Now, I’m not saying that if the code itself is really into his particular improv that this will turn into some kind of Ex-Machina-human-jazz-hands-computer-love-affair, but it most certainly will be an interesting event for humans, cyborgs, and egg-heads to observe.

So I asked Chat GPT in the prompt about this. What Chat GPT actually told me was that:

“Tepfer used OpenAI’s MuseNet, an earlier version of AI tech, to rearrange Bach’s Inventions. MuseNet is a deep neural network that can generate four-minute musical compositions with ten different instruments, and it was used to explore and create various styles of music…”

Whoa?!

And I was just joshing there.

This lead me to my next prompt:

Prompt: “Does this mean that music is dead?”

Chat GPT:

“No, the creation of original music is far from dead. While AI can generate music, it serves as a tool that complements human creativity rather than replacing it….”

[sigh]

Friedrich Nietzsche is now spinning in his grave.

Speaking of this interesting droid-savant keyboardist, he has a show coming up that you will not want to miss.

It’s taking place as part of La Jolla Music Society’s SummerFest.

Two (2) shows on Thursday August 15, 2024. This takes place in an intimate cabaret-style setting of The JAI at The Conrad in La Jolla.

I asked about the dress code, for those of you wondering, and they said that you can feel free to put on your best tux or flannel, ladies may wear evening gowns and their tallest stilettos or beach attire and their softest Haviana sandals. The choice is yours, however, the word on the street is that most people arrive business casual for this business time.

Come out and see what the San Francisco Classical Voice calls “a delight to hear and behold” and what I call A Sensation from the Nation of my Cyborg Brother-husband’s prompt-lead re-invention of old classics that will be sure to get you to move your feet and re-consider if you should have taken that online class on cognitive behavioral emotional artificial intelligence quotients already.

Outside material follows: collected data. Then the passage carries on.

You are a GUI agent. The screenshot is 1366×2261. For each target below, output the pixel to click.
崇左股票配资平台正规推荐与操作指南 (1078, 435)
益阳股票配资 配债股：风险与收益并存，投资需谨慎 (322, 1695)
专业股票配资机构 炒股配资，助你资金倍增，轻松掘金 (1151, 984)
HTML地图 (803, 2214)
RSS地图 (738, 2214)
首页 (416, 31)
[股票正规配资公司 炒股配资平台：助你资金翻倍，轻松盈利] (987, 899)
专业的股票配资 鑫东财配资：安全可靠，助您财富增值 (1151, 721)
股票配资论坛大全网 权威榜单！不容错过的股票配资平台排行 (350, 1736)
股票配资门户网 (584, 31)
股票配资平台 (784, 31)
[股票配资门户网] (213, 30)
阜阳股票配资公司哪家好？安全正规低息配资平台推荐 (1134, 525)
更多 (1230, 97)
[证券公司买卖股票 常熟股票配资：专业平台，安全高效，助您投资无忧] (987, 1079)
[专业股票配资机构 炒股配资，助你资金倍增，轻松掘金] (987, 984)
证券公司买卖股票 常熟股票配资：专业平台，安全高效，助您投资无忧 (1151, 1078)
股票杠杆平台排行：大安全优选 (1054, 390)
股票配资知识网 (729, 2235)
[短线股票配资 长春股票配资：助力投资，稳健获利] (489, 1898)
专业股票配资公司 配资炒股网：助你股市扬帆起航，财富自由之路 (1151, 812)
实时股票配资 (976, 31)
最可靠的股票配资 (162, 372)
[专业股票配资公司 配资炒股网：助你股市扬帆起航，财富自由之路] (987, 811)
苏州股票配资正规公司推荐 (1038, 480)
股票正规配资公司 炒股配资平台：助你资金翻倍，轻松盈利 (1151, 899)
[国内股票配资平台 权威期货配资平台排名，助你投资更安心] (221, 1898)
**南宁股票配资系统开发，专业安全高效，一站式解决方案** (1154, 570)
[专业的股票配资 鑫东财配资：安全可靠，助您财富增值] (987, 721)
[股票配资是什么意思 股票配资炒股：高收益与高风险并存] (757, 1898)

I’m not going to say that this performance is definitely going to “take you to Church,” but you may find yourself in need of a witness by the time you’re done harmonizing with this intricately programmed artificial call-and-response sequence to Tepfer’s asymmetrical tonal improvisations. Take my word for it, this is no deep fake. The man, the myth, the legend, the cyborg – part man, part cybernetic computer piano program – is planning to be in the building for an awesome eve.